Twitter is often contentious, but sometimes it turns truly savage. The death of the talk-radio host Rush Limbaugh, who could himself certainly be savage, touched off an explosion of gleeful celebration on the site. “For everyone about to tweet out a joke or otherwise revel in the death of Rush Limbaugh I just ask that you pause and ask yourself: am I going big enough?” one user tweeted, urging her followers, “Don’t hold back.”
In my more than 30 years as a rabbi, I have stood at the graves of many people. Some were kind and others less so. Some had a reputation that any of us would envy; others had ruined their public standing through acts or words that followed them throughout their life. But what consistently struck me was the raw, depthless fact of grief.
I have watched people try to throw themselves onto graves, claw and clutch at their throat, at the coffin, at their remaining relatives, huddled in almost paralytic pain. In all its varieties, from silent to wailing, grief expresses the reality that a person can stand before you no longer, hold you no longer, speak and be with you no longer in this world. Death is impossible to understand; that someone with whom I shared a moment yesterday, who was vivid and alive, is now in a box and being lowered into the ground forever is not a fact that the brain can comprehend. And to see such grief, over and over, makes it impossible to view death as frivolous or an occasion for jubilation.
The impulse to celebrate the death of one’s enemies is very human. “When the wicked perish there are shouts of joy,” the Book of Proverbs says. The passage is descriptive, of course, not prescriptive, but there is nonetheless a recognition of the upsurge of excitement at seeing someone you detest leave this Earth. At the Red Sea, the children of Israel sang as the Egyptians who had pursued them drowned.
But Proverbs also says, “Do not be glad when your enemy falls.” The Talmud relates that when the angels joined in the celebration at the Red Sea, they were rebuked by God for rejoicing.
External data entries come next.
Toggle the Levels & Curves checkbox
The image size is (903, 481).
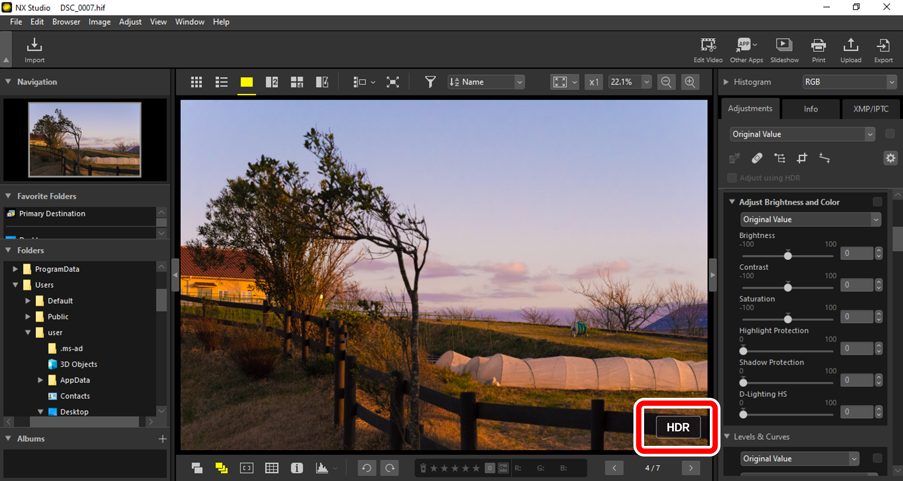(877, 437)
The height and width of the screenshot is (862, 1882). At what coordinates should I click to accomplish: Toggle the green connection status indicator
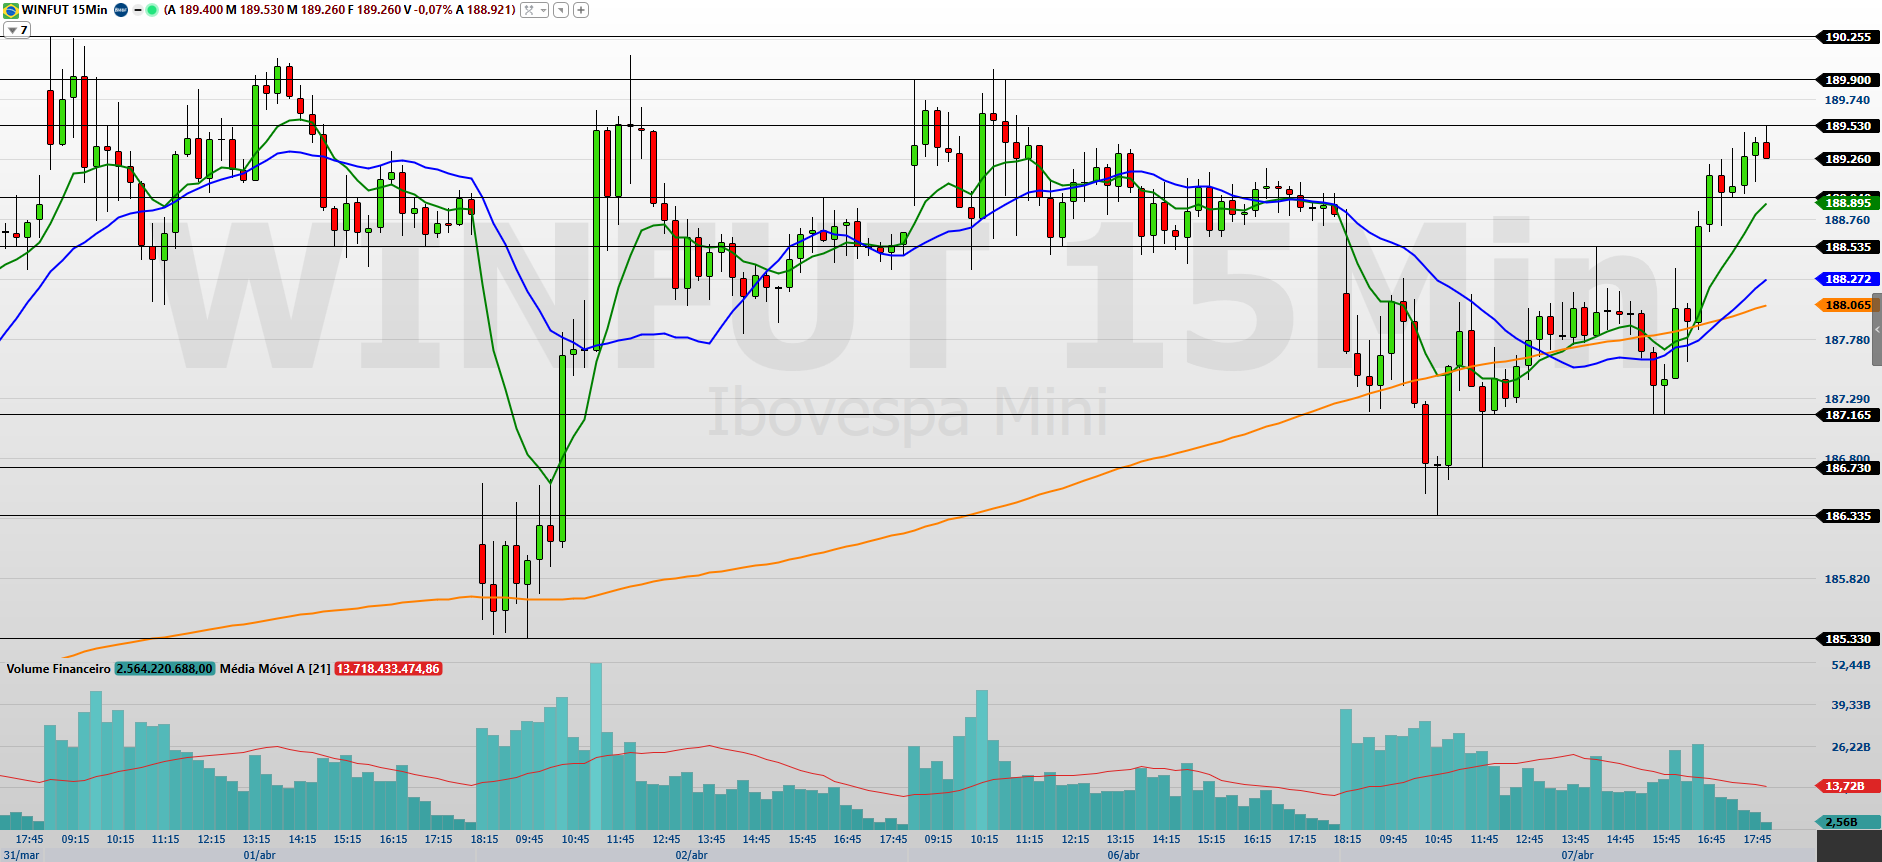pos(152,10)
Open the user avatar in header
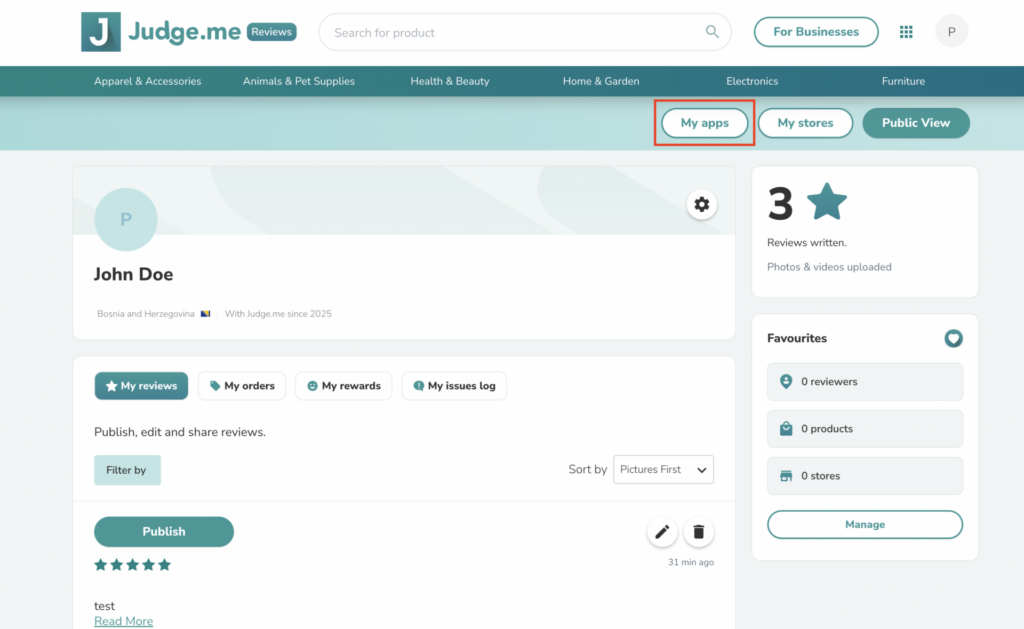The height and width of the screenshot is (629, 1024). click(x=951, y=32)
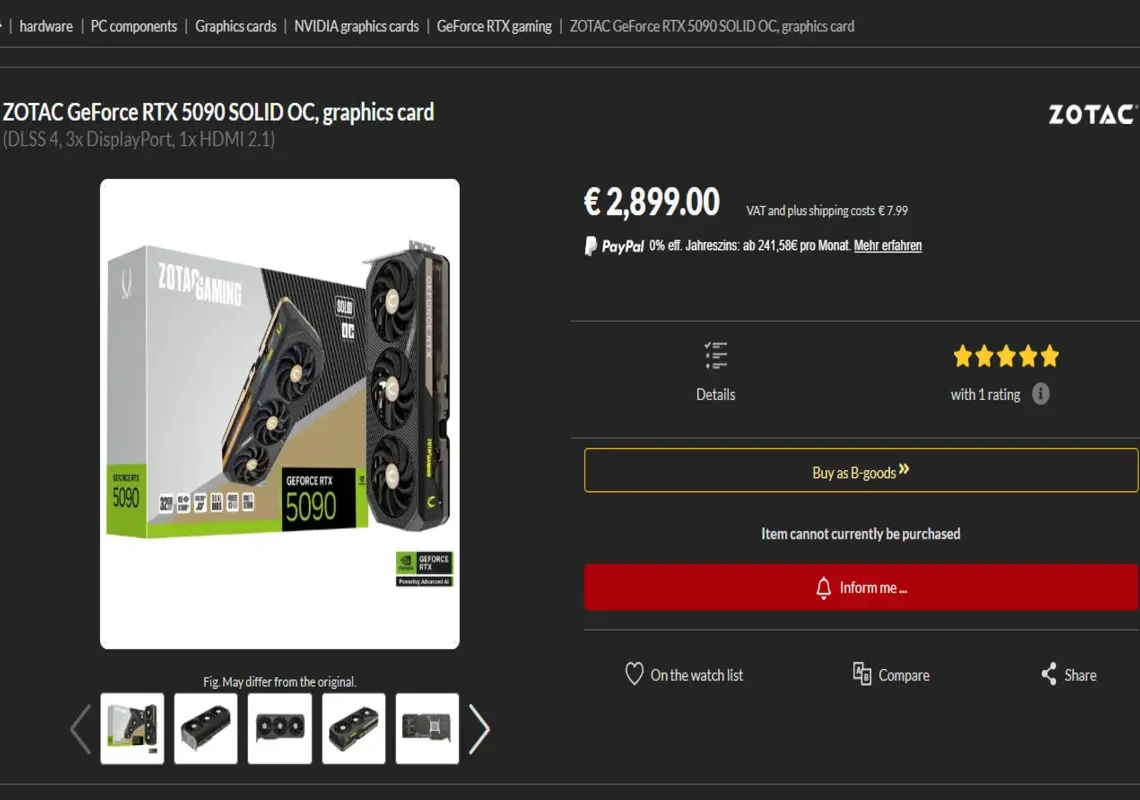This screenshot has width=1140, height=800.
Task: Open the Buy as B-goods option
Action: tap(861, 471)
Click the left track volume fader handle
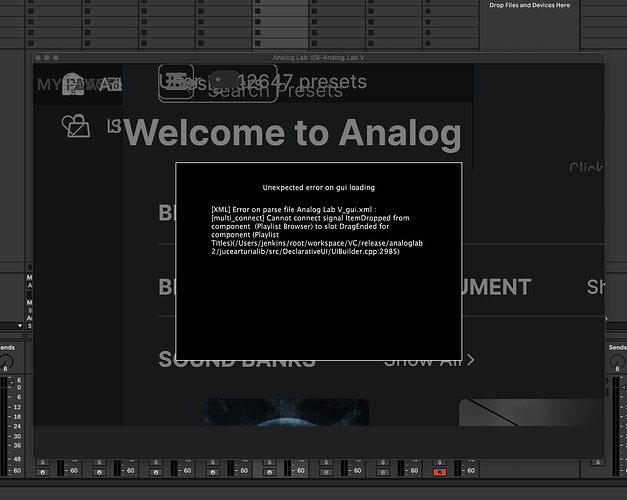 click(11, 382)
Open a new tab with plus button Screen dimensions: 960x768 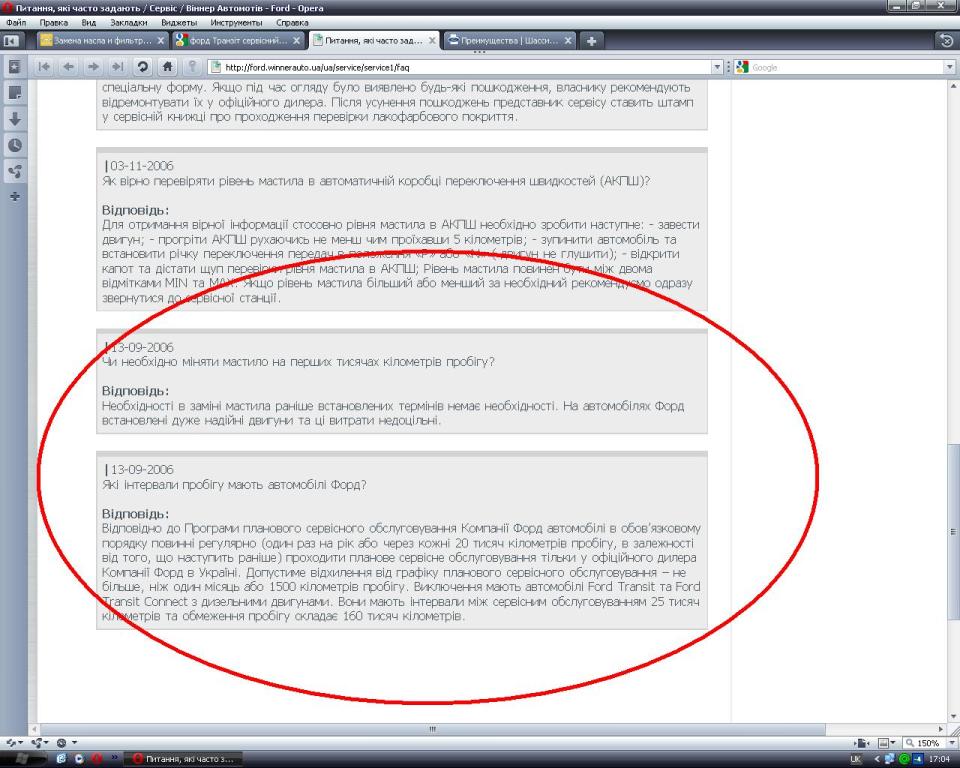point(592,41)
And today, when Jews commemorate their exodus from Egypt at the Passover seder, we take a drop of wine from the cup to mark the diminishment of joy we should feel at death, even the death of our enemies. Feelings cannot always be regulated, but the reality of death supervenes, and any expression of happiness should be tempered by sadness.
The taboo against rejoicing at another’s death is, of course, part of the frisson of shocking jokes, which work because of the first, aghast instant. The rationale for telling such jokes is easily understood. Those who celebrate the death of public figures invariably point to their malign influence. And while people are still in the public arena and able to fight back, ridiculing their ideas can be an important weapon. Humor has punctured many totalitarians more effectively than argument.
But there is a difference between condemning someone at or after their death—and certainly, there is much to condemn in Limbaugh’s periodic rhetoric of cruelty—and celebrating the death itself. The tone of our public sphere will not be elevated by the way we talk about those we like or treasure. The test will be how we talk about those we oppose or even detest. Ridicule rallies the troops; it does not open avenues of dialogue. Limbaugh’s signature monologues were fusillades of facts, confabulations, and insults in prose and song, in the service of a relentlessly partisan agenda. To celebrate his death is to emulate his methods.
We should have learned by now that a public figure is a person. The character onstage, performing for an audience, is not everything, and a public person does not die. A human being dies, an individual with connections and fears and a history and a soul.
To mock someone’s death is also to mock the pain of those who loved him. It is to see only part of a person, and therefore ignore the fullness of a human being. What better way to begin the restoration of civility than to refrain from dancing on the graves of the dead?